SET PROBLEM - Can you rewrite all the records below, swapping every "Where should I click to" for "Which spot do I click to" and leaving everything else unchanged?

— begin PROVIDED DATA —

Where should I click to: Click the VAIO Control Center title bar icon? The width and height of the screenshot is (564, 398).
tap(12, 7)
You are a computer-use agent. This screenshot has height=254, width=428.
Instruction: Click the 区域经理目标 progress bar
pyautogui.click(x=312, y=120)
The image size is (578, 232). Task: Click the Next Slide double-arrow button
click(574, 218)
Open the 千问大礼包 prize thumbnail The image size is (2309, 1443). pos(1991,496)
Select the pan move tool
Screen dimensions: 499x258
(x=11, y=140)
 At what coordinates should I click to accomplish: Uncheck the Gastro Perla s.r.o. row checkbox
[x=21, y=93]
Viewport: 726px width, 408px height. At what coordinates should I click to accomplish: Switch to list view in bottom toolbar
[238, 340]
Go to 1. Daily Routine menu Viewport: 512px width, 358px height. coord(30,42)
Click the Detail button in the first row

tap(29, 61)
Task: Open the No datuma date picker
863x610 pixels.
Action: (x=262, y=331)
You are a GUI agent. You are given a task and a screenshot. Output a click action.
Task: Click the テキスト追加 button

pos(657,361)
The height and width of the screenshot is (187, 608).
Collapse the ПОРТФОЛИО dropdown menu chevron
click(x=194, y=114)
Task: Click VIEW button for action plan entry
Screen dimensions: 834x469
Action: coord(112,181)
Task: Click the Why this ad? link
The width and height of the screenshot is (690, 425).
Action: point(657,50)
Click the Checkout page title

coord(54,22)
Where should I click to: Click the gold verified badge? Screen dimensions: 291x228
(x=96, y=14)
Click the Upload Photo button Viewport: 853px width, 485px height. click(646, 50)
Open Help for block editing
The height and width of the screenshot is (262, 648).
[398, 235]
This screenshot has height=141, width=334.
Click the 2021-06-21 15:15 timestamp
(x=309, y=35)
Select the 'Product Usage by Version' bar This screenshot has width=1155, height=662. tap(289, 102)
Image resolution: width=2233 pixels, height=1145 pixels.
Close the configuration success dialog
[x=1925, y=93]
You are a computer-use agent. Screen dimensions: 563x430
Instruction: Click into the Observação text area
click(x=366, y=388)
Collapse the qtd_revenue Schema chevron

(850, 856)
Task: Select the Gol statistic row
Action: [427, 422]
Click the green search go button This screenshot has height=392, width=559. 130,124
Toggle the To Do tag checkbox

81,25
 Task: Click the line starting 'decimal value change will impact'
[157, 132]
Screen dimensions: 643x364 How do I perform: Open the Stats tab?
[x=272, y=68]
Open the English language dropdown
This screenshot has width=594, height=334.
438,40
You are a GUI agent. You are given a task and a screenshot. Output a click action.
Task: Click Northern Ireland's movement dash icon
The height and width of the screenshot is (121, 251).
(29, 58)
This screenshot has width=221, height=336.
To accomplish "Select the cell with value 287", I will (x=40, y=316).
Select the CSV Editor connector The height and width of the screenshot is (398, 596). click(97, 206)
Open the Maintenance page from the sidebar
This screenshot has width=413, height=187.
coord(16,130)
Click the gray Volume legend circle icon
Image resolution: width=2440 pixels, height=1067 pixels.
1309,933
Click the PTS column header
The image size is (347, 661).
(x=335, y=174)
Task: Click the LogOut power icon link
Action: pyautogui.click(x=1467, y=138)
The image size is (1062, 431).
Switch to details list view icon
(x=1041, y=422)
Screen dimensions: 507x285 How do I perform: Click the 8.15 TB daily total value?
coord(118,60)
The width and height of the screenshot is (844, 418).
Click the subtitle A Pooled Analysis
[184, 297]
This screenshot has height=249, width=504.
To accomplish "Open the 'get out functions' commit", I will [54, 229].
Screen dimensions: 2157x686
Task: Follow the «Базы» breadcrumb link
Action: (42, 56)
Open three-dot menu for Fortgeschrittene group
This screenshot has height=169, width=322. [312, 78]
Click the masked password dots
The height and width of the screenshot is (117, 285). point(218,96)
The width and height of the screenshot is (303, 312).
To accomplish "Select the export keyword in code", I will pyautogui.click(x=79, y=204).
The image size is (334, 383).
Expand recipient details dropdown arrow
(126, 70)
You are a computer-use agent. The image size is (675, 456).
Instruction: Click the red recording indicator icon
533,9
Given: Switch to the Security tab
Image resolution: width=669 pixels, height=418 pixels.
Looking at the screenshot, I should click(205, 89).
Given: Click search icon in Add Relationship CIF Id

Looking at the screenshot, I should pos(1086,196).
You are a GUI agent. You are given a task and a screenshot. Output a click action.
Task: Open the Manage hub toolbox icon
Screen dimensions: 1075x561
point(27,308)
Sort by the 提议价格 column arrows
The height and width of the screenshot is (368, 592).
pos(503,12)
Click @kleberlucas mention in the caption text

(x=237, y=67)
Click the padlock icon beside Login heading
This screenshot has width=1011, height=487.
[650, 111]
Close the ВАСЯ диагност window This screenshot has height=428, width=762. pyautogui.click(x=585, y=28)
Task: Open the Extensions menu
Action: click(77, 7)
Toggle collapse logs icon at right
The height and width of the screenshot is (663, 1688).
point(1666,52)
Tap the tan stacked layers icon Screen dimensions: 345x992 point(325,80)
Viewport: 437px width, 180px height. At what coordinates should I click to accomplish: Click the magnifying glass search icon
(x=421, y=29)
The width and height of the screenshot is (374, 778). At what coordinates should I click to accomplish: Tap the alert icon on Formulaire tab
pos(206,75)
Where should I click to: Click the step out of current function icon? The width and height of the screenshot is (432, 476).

— end PROVIDED DATA —

RESPONSE TO THIS TASK -
Which spot do I click to: Click the VAIO Control Center title bar icon? The width and height of the screenshot is (564, 398).
tap(12, 7)
You are a computer-use agent. This screenshot has height=254, width=428.
Instruction: Click the 区域经理目标 progress bar
pyautogui.click(x=312, y=120)
The image size is (578, 232). Task: Click the Next Slide double-arrow button
click(574, 218)
Open the 千问大礼包 prize thumbnail The image size is (2309, 1443). pos(1991,496)
Select the pan move tool
Screen dimensions: 499x258
(x=11, y=140)
 At what coordinates should I click to accomplish: Uncheck the Gastro Perla s.r.o. row checkbox
[x=21, y=93]
Viewport: 726px width, 408px height. At what coordinates should I click to accomplish: Switch to list view in bottom toolbar
[238, 340]
Go to 1. Daily Routine menu Viewport: 512px width, 358px height. coord(30,42)
Click the Detail button in the first row

tap(29, 61)
Task: Open the No datuma date picker
863x610 pixels.
Action: (x=262, y=331)
You are a GUI agent. You are given a task and a screenshot. Output a click action.
Task: Click the テキスト追加 button

pos(657,361)
The height and width of the screenshot is (187, 608).
Collapse the ПОРТФОЛИО dropdown menu chevron
click(x=194, y=114)
Task: Click VIEW button for action plan entry
Screen dimensions: 834x469
Action: coord(112,181)
Task: Click the Why this ad? link
The width and height of the screenshot is (690, 425).
Action: point(657,50)
Click the Checkout page title

coord(54,22)
Which spot do I click to: Click the gold verified badge? Screen dimensions: 291x228
(x=96, y=14)
Click the Upload Photo button Viewport: 853px width, 485px height. click(646, 50)
Open Help for block editing
The height and width of the screenshot is (262, 648).
[398, 235]
This screenshot has height=141, width=334.
Click the 2021-06-21 15:15 timestamp
(x=309, y=35)
Select the 'Product Usage by Version' bar This screenshot has width=1155, height=662. tap(289, 102)
Image resolution: width=2233 pixels, height=1145 pixels.
Close the configuration success dialog
[x=1925, y=93]
You are a computer-use agent. Screen dimensions: 563x430
Instruction: Click into the Observação text area
click(x=366, y=388)
Collapse the qtd_revenue Schema chevron

(850, 856)
Task: Select the Gol statistic row
Action: [427, 422]
Click the green search go button This screenshot has height=392, width=559. 130,124
Toggle the To Do tag checkbox

81,25
 Task: Click the line starting 'decimal value change will impact'
[157, 132]
Screen dimensions: 643x364 How do I perform: Open the Stats tab?
[x=272, y=68]
Open the English language dropdown
This screenshot has width=594, height=334.
438,40
You are a GUI agent. You are given a task and a screenshot. Output a click action.
Task: Click Northern Ireland's movement dash icon
The height and width of the screenshot is (121, 251).
(29, 58)
This screenshot has width=221, height=336.
To accomplish "Select the cell with value 287", I will (x=40, y=316).
Select the CSV Editor connector The height and width of the screenshot is (398, 596). click(97, 206)
Open the Maintenance page from the sidebar
This screenshot has width=413, height=187.
coord(16,130)
Click the gray Volume legend circle icon
Image resolution: width=2440 pixels, height=1067 pixels.
1309,933
Click the PTS column header
The image size is (347, 661).
(x=335, y=174)
Task: Click the LogOut power icon link
Action: pyautogui.click(x=1467, y=138)
The image size is (1062, 431).
Switch to details list view icon
(x=1041, y=422)
Screen dimensions: 507x285 How do I perform: Click the 8.15 TB daily total value?
coord(118,60)
The width and height of the screenshot is (844, 418).
Click the subtitle A Pooled Analysis
[184, 297]
This screenshot has height=249, width=504.
To accomplish "Open the 'get out functions' commit", I will [54, 229].
Screen dimensions: 2157x686
Task: Follow the «Базы» breadcrumb link
Action: (42, 56)
Open three-dot menu for Fortgeschrittene group
This screenshot has height=169, width=322. [312, 78]
Click the masked password dots
The height and width of the screenshot is (117, 285). point(218,96)
The width and height of the screenshot is (303, 312).
To accomplish "Select the export keyword in code", I will pyautogui.click(x=79, y=204).
The image size is (334, 383).
Expand recipient details dropdown arrow
(126, 70)
You are a computer-use agent. The image size is (675, 456).
Instruction: Click the red recording indicator icon
533,9
Given: Switch to the Security tab
Image resolution: width=669 pixels, height=418 pixels.
Looking at the screenshot, I should click(205, 89).
Given: Click search icon in Add Relationship CIF Id

Looking at the screenshot, I should pos(1086,196).
You are a GUI agent. You are given a task and a screenshot. Output a click action.
Task: Open the Manage hub toolbox icon
Screen dimensions: 1075x561
point(27,308)
Sort by the 提议价格 column arrows
The height and width of the screenshot is (368, 592).
pos(503,12)
Click @kleberlucas mention in the caption text

(x=237, y=67)
Click the padlock icon beside Login heading
This screenshot has width=1011, height=487.
[650, 111]
Close the ВАСЯ диагност window This screenshot has height=428, width=762. pyautogui.click(x=585, y=28)
Task: Open the Extensions menu
Action: click(77, 7)
Toggle collapse logs icon at right
The height and width of the screenshot is (663, 1688).
point(1666,52)
Tap the tan stacked layers icon Screen dimensions: 345x992 point(325,80)
Viewport: 437px width, 180px height. At what coordinates should I click to accomplish: Click the magnifying glass search icon
(x=421, y=29)
The width and height of the screenshot is (374, 778). At what coordinates should I click to accomplish: Tap the alert icon on Formulaire tab
pos(206,75)
Which spot do I click to: Click the step out of current function icon? The width and height of the screenshot is (432, 476).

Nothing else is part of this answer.